**Document segment:**
ITC- UK Budget Previews.
MS expects to see an adjustment in the fiscal rules to allow further fiscal expansion via rise in ceiling on level of public investment from 3 to 3.5% og GDP and pushing back date for current budget balance by 2 years to FY2024/25. Gilt issuance to rise from £137bn in 2019-20 post-January remit adjustment to £146bn in 2020-2021.MS also note “The second key focus for investors of the Budget will be the consultation on RPI phaseout, which is scheduled to be published alongside the Budget and to run for six weeks until April, leading to a government response in the summer, before recess.”
NWM: expect more at £166bn. NWM forecast a PSNB deficit of £65bn (2.8% of GDP) in 2020-21 FY, a £25bn increase vs the November 2019 official forecasts. NWM expect further increases across ST and MT while LT and particularly Linkers are expected to experience another decrease in percentage term. On the other hand, MS reckons that proportion of issuance by maturity bucket will remain consistent with previous years. Here’s their 2 minute video on the budget tomorrow:
https://www.youtube.com/watch?v=5pTzoSmo28o
RBC: expect to see gross gilt issuance of £177bn for 2020/21 (vs £137bn this year) and, in their view, a strong probability of a Bank of England announcement on policy easing.
Citi: A 2020 Fiscal Trilogy — The 11th March budget will likely be the first of three major fiscal events in 2020, with a spending review and potential autumn budget expected to follow.

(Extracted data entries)
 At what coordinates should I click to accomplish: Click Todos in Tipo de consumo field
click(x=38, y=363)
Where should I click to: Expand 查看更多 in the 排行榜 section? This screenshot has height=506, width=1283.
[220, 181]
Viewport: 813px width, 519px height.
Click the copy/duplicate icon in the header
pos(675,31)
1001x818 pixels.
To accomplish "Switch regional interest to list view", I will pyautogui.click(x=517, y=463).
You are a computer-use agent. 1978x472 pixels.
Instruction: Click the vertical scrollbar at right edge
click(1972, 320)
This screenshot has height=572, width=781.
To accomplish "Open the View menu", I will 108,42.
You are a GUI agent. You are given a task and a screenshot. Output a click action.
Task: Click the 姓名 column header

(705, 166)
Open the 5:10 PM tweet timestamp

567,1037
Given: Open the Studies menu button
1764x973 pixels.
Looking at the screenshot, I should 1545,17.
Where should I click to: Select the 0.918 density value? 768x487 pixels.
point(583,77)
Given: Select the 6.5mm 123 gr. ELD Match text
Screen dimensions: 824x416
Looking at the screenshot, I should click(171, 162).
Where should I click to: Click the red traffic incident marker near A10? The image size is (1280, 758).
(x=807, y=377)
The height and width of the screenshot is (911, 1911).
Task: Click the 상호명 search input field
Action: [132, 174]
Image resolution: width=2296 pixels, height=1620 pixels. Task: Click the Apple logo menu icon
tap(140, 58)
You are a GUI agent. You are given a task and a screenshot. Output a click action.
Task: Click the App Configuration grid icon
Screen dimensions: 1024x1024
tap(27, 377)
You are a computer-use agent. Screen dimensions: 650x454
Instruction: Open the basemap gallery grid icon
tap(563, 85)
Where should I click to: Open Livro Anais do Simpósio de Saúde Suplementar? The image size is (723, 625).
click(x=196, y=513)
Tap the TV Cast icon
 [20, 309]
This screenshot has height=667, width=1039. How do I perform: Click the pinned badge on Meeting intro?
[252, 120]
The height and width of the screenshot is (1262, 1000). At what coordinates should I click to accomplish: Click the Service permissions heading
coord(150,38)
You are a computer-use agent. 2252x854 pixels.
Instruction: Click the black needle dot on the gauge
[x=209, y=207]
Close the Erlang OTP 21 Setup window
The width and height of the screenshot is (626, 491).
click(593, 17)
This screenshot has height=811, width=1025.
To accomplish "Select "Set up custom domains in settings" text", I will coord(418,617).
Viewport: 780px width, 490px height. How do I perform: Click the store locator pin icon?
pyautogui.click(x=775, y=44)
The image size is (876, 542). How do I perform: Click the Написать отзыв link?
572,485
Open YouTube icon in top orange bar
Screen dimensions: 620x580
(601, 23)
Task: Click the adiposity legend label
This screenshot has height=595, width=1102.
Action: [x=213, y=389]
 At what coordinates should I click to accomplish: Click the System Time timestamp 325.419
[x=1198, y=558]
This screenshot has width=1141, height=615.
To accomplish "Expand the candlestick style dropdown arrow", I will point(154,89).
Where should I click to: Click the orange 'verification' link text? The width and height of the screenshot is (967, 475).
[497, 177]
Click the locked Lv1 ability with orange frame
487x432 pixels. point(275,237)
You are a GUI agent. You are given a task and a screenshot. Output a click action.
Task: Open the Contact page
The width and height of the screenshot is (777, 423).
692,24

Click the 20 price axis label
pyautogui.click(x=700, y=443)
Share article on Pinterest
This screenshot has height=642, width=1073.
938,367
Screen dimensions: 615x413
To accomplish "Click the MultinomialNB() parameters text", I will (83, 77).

**Required tasks:**
a) Do these statements agree with the UK budget previews? For each, answer yes or no and quote the deciding words. (i) RBC expects gross gilt issuance of £177bn for 2020/21. (ii) MS expects the proportion of issuance by maturity bucket to change from previous years. (iii) Citi calls the 11th March budget likely the last of three major fiscal events in 2020.
b) Repeat the part of the UK budget previews that opens with the words containing "NWM: expect more" and closes with "expected to follow.".

**Your written answers:**
a)
(i) Yes: "expect to see gross gilt issuance of £177bn for 2020/21"
(ii) No: "MS reckons that proportion of issuance by maturity bucket will remain consistent with previous years"
(iii) No: "The 11th March budget will likely be the first of three major fiscal events in 2020"

b)
NWM: expect more at £166bn. NWM forecast a PSNB deficit of £65bn (2.8% of GDP) in 2020-21 FY, a £25bn increase vs the November 2019 official forecasts. NWM expect further increases across ST and MT while LT and particularly Linkers are expected to experience another decrease in percentage term. On the other hand, MS reckons that proportion of issuance by maturity bucket will remain consistent with previous years. Here’s their 2 minute video on the budget tomorrow:
https://www.youtube.com/watch?v=5pTzoSmo28o
RBC: expect to see gross gilt issuance of £177bn for 2020/21 (vs £137bn this year) and, in their view, a strong probability of a Bank of England announcement on policy easing.
Citi: A 2020 Fiscal Trilogy — The 11th March budget will likely be the first of three major fiscal events in 2020, with a spending review and potential autumn budget expected to follow.